Problem:
A single figure is required: the number of lines in the listing below containing the word "computer".

Information given:
+++

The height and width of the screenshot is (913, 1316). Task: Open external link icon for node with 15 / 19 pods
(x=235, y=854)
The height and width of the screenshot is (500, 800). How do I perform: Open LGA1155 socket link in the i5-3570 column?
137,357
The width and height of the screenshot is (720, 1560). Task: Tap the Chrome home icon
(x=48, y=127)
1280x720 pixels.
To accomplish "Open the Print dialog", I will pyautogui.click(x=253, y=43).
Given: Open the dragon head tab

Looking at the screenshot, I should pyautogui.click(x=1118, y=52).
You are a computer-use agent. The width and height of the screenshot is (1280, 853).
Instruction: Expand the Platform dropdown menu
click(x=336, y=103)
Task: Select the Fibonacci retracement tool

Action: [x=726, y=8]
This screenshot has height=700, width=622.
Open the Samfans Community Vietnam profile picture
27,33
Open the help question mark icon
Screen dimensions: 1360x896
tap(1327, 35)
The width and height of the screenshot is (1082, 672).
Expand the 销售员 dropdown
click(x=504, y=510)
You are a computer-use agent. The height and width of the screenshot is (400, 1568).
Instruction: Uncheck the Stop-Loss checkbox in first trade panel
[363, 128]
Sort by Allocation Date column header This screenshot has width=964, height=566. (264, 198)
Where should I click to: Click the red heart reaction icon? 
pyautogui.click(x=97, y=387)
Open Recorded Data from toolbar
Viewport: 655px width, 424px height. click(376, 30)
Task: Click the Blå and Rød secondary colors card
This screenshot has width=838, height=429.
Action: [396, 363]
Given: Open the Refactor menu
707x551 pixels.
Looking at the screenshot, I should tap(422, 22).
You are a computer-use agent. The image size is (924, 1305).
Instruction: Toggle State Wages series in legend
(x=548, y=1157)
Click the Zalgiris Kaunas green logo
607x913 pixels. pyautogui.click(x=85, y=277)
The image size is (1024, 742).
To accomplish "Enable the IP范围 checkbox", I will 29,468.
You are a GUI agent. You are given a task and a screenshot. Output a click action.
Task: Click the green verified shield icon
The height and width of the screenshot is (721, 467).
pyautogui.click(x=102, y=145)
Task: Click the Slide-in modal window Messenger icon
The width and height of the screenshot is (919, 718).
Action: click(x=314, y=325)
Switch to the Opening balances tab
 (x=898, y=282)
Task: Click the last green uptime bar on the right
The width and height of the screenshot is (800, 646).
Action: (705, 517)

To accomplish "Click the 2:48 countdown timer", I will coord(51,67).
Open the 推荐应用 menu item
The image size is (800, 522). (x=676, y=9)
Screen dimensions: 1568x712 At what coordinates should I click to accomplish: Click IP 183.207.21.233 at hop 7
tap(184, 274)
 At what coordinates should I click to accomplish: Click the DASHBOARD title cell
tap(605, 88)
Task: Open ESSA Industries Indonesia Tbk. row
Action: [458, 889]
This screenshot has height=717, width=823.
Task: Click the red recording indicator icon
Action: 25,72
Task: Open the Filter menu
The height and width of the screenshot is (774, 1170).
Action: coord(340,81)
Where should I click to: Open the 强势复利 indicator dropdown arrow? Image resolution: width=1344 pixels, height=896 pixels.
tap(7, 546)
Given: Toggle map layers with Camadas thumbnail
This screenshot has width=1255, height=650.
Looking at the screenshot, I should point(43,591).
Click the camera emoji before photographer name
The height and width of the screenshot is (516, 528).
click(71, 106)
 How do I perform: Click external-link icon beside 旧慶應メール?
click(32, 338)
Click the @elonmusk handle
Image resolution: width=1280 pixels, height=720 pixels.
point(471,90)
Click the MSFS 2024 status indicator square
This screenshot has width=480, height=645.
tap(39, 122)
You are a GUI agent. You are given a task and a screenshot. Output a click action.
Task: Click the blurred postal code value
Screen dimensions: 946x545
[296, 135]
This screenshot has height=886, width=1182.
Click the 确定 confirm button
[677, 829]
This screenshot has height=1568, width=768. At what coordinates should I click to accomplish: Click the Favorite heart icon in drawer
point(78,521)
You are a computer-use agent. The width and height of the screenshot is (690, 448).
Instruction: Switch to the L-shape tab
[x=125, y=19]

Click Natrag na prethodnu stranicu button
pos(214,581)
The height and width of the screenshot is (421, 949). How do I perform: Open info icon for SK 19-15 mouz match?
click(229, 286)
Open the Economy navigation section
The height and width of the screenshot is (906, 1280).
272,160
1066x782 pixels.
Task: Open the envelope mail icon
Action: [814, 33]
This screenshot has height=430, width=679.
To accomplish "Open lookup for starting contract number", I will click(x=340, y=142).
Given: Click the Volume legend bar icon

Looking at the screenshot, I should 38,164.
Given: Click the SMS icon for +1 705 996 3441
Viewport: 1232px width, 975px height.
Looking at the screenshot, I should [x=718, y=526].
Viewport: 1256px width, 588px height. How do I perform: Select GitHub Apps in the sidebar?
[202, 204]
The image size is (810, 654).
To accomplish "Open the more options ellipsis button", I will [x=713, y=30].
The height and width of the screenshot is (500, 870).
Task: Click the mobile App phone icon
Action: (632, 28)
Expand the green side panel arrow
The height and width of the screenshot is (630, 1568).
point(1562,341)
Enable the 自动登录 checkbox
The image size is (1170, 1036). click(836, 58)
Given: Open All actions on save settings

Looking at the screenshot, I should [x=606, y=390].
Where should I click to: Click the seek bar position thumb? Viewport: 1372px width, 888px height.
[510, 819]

+++

Answer for this exercise:
4